Multi-Kernel GP (MKGP) — Building on the MTGP work, this extension allows different kernel types and hyperparameters to be assigned to each quantity, rather than assuming a single shared kernel. This better captures the distinct spatial characteristics of different environmental variables. The method uses restricted maximum likelihood estimation (RMLE) with free-form parameterisation of the cross-covariance matrix to jointly learn spatial models and inter-variable correlations.

Multivariate Adaptive Sampling (MVAS) — A sample selection method that considers information gain across all quantities of interest, explicitly leverages prior data based on learned correlations, and incorporates travel cost into the objective function. In experiments on the Jura heavy-metals dataset, MVAS achieved target accuracy with 158 samples compared to 200+ for coverage or random sampling, while reducing travel costs by 41% when the cost term was included.

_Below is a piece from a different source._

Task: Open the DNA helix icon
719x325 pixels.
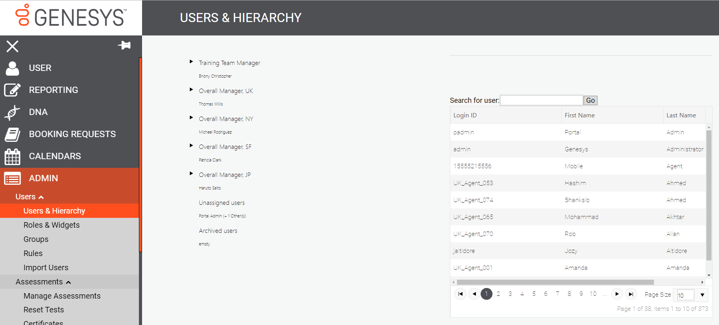Action: point(12,112)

Robotic System Integration — The algorithms were deployed on the Swagbot platform, a 4-wheel independent drive-and-steer robot equipped with LIDAR, RGB-D camera, GNSS, and IMU. The system performs real-time belief map generation, informative sample selection, and autonomous navigation, with computation times of approximately 0.3-0.4 seconds per sample—negligible compared to travel times of 20-60 seconds.

My Contribution

My specific contributions included:

  • Leading robotic system integration, including the guidance, navigation, and control stack on the Swagbot platform
  • Connecting the algorithmic work to practical agricultural monitoring applications
  • Supporting field validation experiments on University of Sydney farm properties
  • Providing guidance on the research direction and key problems faced by active sampling methods
  • Providing guidance on Gaussian Process methodology and adaptive sampling strategies

Applications

The methods were validated across multiple application domains:

Soil Nutrient Monitoring — Mapping the spatial distribution of heavy metals (cadmium, lead, copper) in the Jura dataset, demonstrating that MKGP achieves mean prediction errors of 13–15% compared to 14–17% for single-output methods, with substantially lower maximum errors and variance.

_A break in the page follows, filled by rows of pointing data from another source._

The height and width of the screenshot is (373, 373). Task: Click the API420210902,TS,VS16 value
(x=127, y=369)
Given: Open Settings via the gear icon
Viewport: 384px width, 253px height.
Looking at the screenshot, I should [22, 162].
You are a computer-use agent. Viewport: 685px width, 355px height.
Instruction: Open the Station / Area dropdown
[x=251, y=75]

Pasture Height Mapping — Field deployment on a grazing livestock property, where the robot autonomously collected 30 samples within a 50×50m area using RGB-D camera measurements. The system successfully mapped pasture heights and evaluated hypotheses about correlations with terrain elevation (finding a weak negative correlation of −0.3).

Continental-Scale Environmental Data — Testing on NASA Earth Observations data across Australia, where the method identified strong correlations between vegetation, rainfall, elevation, and ground temperature, improving prediction accuracy by up to 75% in early samples.

Overview of MKGP/MVAS system, with results on synthetic Nitrogen-Phosphorous data with and without considering travel cost Λ.
Overview of MKGP/MVAS system, with results on synthetic Nitrogen-Phosphorous data with and without considering travel cost Λ.

Results & Impact

This research produced three publications: an IEEE ICRA paper (2024) establishing the hypothesis-testing framework, an ACRA paper (2024) demonstrating field deployment on a robotic platform, and an IEEE Robotics and Automation Letters paper (2025, IF 5.3) presenting the full MKGP/MVAS system.

Key quantitative results include:

  • MVAS requires 21% fewer samples than coverage or random sampling to achieve equivalent accuracy
  • Travel costs reduced by 41% when explicitly optimised
  • Correlation estimates converge correctly within 5-7 samples for both linear and nonlinear relationships
  • Real-time computation suitable for in-situ decision making (~0.4s per sample)

The algorithms are actively being used in current agricultural industry projects and have broader applications in mining exploration, environmental monitoring, and any domain requiring efficient multi-quantity spatial mapping.